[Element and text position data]
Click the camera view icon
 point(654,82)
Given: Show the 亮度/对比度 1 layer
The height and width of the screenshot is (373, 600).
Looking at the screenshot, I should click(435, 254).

Your task: Repeat each of the records above word for word, keeping every line unchanged.

Result of this exercise:
Click the camera view icon
 point(654,82)
Given: Show the 亮度/对比度 1 layer
The height and width of the screenshot is (373, 600).
Looking at the screenshot, I should click(435, 254).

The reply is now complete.